__Problem statement__.
From the first record below to the last, retype each one exactly.

__Collected data__.
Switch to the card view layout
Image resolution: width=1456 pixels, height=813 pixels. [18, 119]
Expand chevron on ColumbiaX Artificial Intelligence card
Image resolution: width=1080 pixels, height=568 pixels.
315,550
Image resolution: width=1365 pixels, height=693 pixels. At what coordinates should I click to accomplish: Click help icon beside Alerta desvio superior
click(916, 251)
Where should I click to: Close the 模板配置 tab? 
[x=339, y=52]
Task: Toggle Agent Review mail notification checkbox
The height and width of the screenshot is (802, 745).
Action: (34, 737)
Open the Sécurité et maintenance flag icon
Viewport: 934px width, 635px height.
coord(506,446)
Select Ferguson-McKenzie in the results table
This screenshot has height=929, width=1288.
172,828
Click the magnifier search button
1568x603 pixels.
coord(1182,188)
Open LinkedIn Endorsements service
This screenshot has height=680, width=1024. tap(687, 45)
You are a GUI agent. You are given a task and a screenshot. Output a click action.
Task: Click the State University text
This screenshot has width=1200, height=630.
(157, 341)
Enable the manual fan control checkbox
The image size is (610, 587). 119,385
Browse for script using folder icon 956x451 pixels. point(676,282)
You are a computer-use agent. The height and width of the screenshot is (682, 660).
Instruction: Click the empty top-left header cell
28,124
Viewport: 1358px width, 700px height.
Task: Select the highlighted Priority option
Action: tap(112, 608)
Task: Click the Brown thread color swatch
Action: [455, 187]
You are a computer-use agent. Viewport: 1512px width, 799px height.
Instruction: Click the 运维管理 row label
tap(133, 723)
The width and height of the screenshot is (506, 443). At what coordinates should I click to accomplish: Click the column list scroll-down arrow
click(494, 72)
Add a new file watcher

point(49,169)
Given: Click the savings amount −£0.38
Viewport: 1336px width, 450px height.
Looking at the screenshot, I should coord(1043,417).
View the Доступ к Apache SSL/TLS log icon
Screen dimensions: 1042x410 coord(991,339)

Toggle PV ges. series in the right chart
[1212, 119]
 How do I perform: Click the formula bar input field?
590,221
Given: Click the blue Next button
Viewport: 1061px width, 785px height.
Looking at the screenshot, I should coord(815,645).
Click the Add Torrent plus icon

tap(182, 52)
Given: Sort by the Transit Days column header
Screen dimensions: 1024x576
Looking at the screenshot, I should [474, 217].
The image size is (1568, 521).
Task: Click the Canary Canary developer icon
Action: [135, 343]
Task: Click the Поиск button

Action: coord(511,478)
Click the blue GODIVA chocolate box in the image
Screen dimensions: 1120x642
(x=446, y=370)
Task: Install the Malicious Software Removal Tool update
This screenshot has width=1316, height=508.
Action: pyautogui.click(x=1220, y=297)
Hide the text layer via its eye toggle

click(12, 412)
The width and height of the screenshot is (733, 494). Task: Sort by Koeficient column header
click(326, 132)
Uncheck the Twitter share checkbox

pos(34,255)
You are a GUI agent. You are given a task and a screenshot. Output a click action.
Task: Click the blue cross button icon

__Completed task__.
Switch to the card view layout
Image resolution: width=1456 pixels, height=813 pixels. [18, 119]
Expand chevron on ColumbiaX Artificial Intelligence card
Image resolution: width=1080 pixels, height=568 pixels.
315,550
Image resolution: width=1365 pixels, height=693 pixels. At what coordinates should I click to accomplish: Click help icon beside Alerta desvio superior
click(916, 251)
Where should I click to: Close the 模板配置 tab? 
[x=339, y=52]
Task: Toggle Agent Review mail notification checkbox
The height and width of the screenshot is (802, 745).
Action: (34, 737)
Open the Sécurité et maintenance flag icon
Viewport: 934px width, 635px height.
coord(506,446)
Select Ferguson-McKenzie in the results table
This screenshot has height=929, width=1288.
172,828
Click the magnifier search button
1568x603 pixels.
coord(1182,188)
Open LinkedIn Endorsements service
This screenshot has height=680, width=1024. tap(687, 45)
You are a GUI agent. You are given a task and a screenshot. Output a click action.
Task: Click the State University text
This screenshot has width=1200, height=630.
(157, 341)
Enable the manual fan control checkbox
The image size is (610, 587). 119,385
Browse for script using folder icon 956x451 pixels. point(676,282)
You are a computer-use agent. The height and width of the screenshot is (682, 660).
Instruction: Click the empty top-left header cell
28,124
Viewport: 1358px width, 700px height.
Task: Select the highlighted Priority option
Action: tap(112, 608)
Task: Click the Brown thread color swatch
Action: [455, 187]
You are a computer-use agent. Viewport: 1512px width, 799px height.
Instruction: Click the 运维管理 row label
tap(133, 723)
The width and height of the screenshot is (506, 443). At what coordinates should I click to accomplish: Click the column list scroll-down arrow
click(494, 72)
Add a new file watcher

point(49,169)
Given: Click the savings amount −£0.38
Viewport: 1336px width, 450px height.
Looking at the screenshot, I should coord(1043,417).
View the Доступ к Apache SSL/TLS log icon
Screen dimensions: 1042x410 coord(991,339)

Toggle PV ges. series in the right chart
[1212, 119]
 How do I perform: Click the formula bar input field?
590,221
Given: Click the blue Next button
Viewport: 1061px width, 785px height.
Looking at the screenshot, I should coord(815,645).
Click the Add Torrent plus icon

tap(182, 52)
Given: Sort by the Transit Days column header
Screen dimensions: 1024x576
Looking at the screenshot, I should [474, 217].
The image size is (1568, 521).
Task: Click the Canary Canary developer icon
Action: [135, 343]
Task: Click the Поиск button

Action: coord(511,478)
Click the blue GODIVA chocolate box in the image
Screen dimensions: 1120x642
(x=446, y=370)
Task: Install the Malicious Software Removal Tool update
This screenshot has width=1316, height=508.
Action: pyautogui.click(x=1220, y=297)
Hide the text layer via its eye toggle

click(12, 412)
The width and height of the screenshot is (733, 494). Task: Sort by Koeficient column header
click(326, 132)
Uncheck the Twitter share checkbox

pos(34,255)
You are a GUI agent. You are given a task and a screenshot. Output a click action.
Task: Click the blue cross button icon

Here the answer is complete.